**SHORT EXERCISE**
Switch every "hamburger menu" in the lines below to "navigation menu" and give all the lines again with nothing else changed.

**AVAILABLE RECORDS**
********

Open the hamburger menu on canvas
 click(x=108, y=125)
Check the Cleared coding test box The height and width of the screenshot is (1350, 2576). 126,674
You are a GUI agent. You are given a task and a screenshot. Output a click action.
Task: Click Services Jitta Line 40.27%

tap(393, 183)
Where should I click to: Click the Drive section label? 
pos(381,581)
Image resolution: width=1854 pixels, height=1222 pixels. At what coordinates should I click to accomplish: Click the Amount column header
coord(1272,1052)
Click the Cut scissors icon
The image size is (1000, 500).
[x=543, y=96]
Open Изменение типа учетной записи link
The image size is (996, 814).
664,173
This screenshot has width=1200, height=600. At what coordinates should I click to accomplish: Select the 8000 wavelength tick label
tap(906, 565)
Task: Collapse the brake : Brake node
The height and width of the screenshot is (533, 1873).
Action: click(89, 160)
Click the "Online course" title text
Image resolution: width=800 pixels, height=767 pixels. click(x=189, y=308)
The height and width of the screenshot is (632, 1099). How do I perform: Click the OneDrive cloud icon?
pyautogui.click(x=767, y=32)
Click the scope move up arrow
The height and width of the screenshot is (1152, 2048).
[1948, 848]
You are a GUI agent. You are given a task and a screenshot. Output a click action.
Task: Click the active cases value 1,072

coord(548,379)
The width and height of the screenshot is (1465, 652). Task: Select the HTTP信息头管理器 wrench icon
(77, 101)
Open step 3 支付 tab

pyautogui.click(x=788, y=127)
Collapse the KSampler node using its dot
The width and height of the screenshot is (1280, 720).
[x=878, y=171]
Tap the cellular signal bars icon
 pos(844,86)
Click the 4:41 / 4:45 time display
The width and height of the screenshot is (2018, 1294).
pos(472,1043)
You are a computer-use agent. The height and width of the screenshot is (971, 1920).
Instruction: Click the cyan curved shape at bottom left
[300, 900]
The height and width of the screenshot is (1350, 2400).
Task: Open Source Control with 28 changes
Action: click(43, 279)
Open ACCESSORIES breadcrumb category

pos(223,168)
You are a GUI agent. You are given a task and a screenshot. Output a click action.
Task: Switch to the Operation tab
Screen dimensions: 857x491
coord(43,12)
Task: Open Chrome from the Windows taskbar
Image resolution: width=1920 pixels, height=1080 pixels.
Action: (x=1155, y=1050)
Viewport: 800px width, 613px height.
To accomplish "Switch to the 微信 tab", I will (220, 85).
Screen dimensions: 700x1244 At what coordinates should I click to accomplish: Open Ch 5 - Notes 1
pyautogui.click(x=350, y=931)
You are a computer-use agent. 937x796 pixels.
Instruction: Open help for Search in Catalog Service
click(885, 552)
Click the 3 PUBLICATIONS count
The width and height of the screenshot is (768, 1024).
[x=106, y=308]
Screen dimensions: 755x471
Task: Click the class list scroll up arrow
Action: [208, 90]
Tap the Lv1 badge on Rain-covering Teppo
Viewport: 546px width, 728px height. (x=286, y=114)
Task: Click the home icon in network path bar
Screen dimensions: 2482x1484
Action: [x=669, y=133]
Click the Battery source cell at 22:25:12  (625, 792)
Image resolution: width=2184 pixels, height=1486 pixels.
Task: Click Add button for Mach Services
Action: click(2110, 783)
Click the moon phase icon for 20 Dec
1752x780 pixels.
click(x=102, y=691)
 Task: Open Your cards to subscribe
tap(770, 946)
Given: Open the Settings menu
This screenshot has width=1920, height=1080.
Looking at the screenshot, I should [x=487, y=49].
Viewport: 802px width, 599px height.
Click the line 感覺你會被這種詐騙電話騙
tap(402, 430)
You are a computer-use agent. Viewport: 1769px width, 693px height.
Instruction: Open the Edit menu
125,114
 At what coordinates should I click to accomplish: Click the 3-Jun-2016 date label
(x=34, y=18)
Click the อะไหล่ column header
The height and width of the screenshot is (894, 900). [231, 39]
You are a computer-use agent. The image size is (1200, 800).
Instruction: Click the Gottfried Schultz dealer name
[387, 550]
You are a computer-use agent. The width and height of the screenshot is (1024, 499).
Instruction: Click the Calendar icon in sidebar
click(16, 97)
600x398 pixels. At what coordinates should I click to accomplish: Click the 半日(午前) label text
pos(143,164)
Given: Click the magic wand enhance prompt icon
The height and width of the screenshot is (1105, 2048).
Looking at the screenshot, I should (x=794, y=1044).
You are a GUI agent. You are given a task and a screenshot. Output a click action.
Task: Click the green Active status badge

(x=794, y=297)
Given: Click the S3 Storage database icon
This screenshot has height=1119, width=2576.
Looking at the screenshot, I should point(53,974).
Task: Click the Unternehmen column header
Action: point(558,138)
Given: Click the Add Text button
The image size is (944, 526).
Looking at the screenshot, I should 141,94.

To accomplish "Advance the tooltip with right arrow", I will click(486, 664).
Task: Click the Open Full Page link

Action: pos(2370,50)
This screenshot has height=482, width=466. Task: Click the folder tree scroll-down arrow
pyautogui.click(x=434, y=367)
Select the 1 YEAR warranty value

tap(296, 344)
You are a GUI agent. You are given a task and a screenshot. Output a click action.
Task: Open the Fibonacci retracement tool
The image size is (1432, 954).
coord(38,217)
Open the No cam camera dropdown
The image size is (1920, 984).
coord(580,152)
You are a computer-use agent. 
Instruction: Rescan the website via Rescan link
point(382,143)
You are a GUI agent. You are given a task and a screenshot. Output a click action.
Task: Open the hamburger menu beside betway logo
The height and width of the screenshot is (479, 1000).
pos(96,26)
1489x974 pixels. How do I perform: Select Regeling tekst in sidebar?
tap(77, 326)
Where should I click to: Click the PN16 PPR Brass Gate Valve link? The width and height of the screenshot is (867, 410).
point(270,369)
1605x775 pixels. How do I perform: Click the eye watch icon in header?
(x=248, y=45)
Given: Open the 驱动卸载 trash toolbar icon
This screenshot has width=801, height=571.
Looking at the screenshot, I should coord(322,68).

********

**THE SOLUTION**
Open the navigation menu on canvas
 click(x=108, y=125)
Check the Cleared coding test box The height and width of the screenshot is (1350, 2576). 126,674
You are a GUI agent. You are given a task and a screenshot. Output a click action.
Task: Click Services Jitta Line 40.27%

tap(393, 183)
Where should I click to: Click the Drive section label? 
pos(381,581)
Image resolution: width=1854 pixels, height=1222 pixels. At what coordinates should I click to accomplish: Click the Amount column header
coord(1272,1052)
Click the Cut scissors icon
The image size is (1000, 500).
[x=543, y=96]
Open Изменение типа учетной записи link
The image size is (996, 814).
664,173
This screenshot has width=1200, height=600. At what coordinates should I click to accomplish: Select the 8000 wavelength tick label
tap(906, 565)
Task: Collapse the brake : Brake node
The height and width of the screenshot is (533, 1873).
Action: click(89, 160)
Click the "Online course" title text
Image resolution: width=800 pixels, height=767 pixels. click(x=189, y=308)
The height and width of the screenshot is (632, 1099). How do I perform: Click the OneDrive cloud icon?
pyautogui.click(x=767, y=32)
Click the scope move up arrow
The height and width of the screenshot is (1152, 2048).
[1948, 848]
You are a GUI agent. You are given a task and a screenshot. Output a click action.
Task: Click the active cases value 1,072

coord(548,379)
The width and height of the screenshot is (1465, 652). Task: Select the HTTP信息头管理器 wrench icon
(77, 101)
Open step 3 支付 tab

pyautogui.click(x=788, y=127)
Collapse the KSampler node using its dot
The width and height of the screenshot is (1280, 720).
[x=878, y=171]
Tap the cellular signal bars icon
 pos(844,86)
Click the 4:41 / 4:45 time display
The width and height of the screenshot is (2018, 1294).
pos(472,1043)
You are a computer-use agent. The height and width of the screenshot is (971, 1920).
Instruction: Click the cyan curved shape at bottom left
[300, 900]
The height and width of the screenshot is (1350, 2400).
Task: Open Source Control with 28 changes
Action: click(43, 279)
Open ACCESSORIES breadcrumb category

pos(223,168)
You are a GUI agent. You are given a task and a screenshot. Output a click action.
Task: Switch to the Operation tab
Screen dimensions: 857x491
coord(43,12)
Task: Open Chrome from the Windows taskbar
Image resolution: width=1920 pixels, height=1080 pixels.
Action: (x=1155, y=1050)
Viewport: 800px width, 613px height.
To accomplish "Switch to the 微信 tab", I will (220, 85).
Screen dimensions: 700x1244 At what coordinates should I click to accomplish: Open Ch 5 - Notes 1
pyautogui.click(x=350, y=931)
You are a computer-use agent. 937x796 pixels.
Instruction: Open help for Search in Catalog Service
click(885, 552)
Click the 3 PUBLICATIONS count
The width and height of the screenshot is (768, 1024).
[x=106, y=308]
Screen dimensions: 755x471
Task: Click the class list scroll up arrow
Action: [208, 90]
Tap the Lv1 badge on Rain-covering Teppo
Viewport: 546px width, 728px height. (x=286, y=114)
Task: Click the home icon in network path bar
Screen dimensions: 2482x1484
Action: [x=669, y=133]
Click the Battery source cell at 22:25:12  (625, 792)
Image resolution: width=2184 pixels, height=1486 pixels.
Task: Click Add button for Mach Services
Action: click(2110, 783)
Click the moon phase icon for 20 Dec
1752x780 pixels.
click(x=102, y=691)
 Task: Open Your cards to subscribe
tap(770, 946)
Given: Open the Settings menu
This screenshot has width=1920, height=1080.
Looking at the screenshot, I should [x=487, y=49].
Viewport: 802px width, 599px height.
Click the line 感覺你會被這種詐騙電話騙
tap(402, 430)
You are a computer-use agent. Viewport: 1769px width, 693px height.
Instruction: Open the Edit menu
125,114
 At what coordinates should I click to accomplish: Click the 3-Jun-2016 date label
(x=34, y=18)
Click the อะไหล่ column header
The height and width of the screenshot is (894, 900). [231, 39]
You are a computer-use agent. The image size is (1200, 800).
Instruction: Click the Gottfried Schultz dealer name
[387, 550]
You are a computer-use agent. The width and height of the screenshot is (1024, 499).
Instruction: Click the Calendar icon in sidebar
click(16, 97)
600x398 pixels. At what coordinates should I click to accomplish: Click the 半日(午前) label text
pos(143,164)
Given: Click the magic wand enhance prompt icon
The height and width of the screenshot is (1105, 2048).
Looking at the screenshot, I should (x=794, y=1044).
You are a GUI agent. You are given a task and a screenshot. Output a click action.
Task: Click the green Active status badge

(x=794, y=297)
Given: Click the S3 Storage database icon
This screenshot has height=1119, width=2576.
Looking at the screenshot, I should point(53,974).
Task: Click the Unternehmen column header
Action: point(558,138)
Given: Click the Add Text button
The image size is (944, 526).
Looking at the screenshot, I should 141,94.

To accomplish "Advance the tooltip with right arrow", I will click(486, 664).
Task: Click the Open Full Page link

Action: pos(2370,50)
This screenshot has height=482, width=466. Task: Click the folder tree scroll-down arrow
pyautogui.click(x=434, y=367)
Select the 1 YEAR warranty value

tap(296, 344)
You are a GUI agent. You are given a task and a screenshot. Output a click action.
Task: Open the Fibonacci retracement tool
The image size is (1432, 954).
coord(38,217)
Open the No cam camera dropdown
The image size is (1920, 984).
coord(580,152)
You are a computer-use agent. 
Instruction: Rescan the website via Rescan link
point(382,143)
You are a GUI agent. You are given a task and a screenshot. Output a click action.
Task: Open the navigation menu beside betway logo
The height and width of the screenshot is (479, 1000).
pos(96,26)
1489x974 pixels. How do I perform: Select Regeling tekst in sidebar?
tap(77, 326)
Where should I click to: Click the PN16 PPR Brass Gate Valve link? The width and height of the screenshot is (867, 410).
point(270,369)
1605x775 pixels. How do I perform: Click the eye watch icon in header?
(x=248, y=45)
Given: Open the 驱动卸载 trash toolbar icon
This screenshot has width=801, height=571.
Looking at the screenshot, I should coord(322,68).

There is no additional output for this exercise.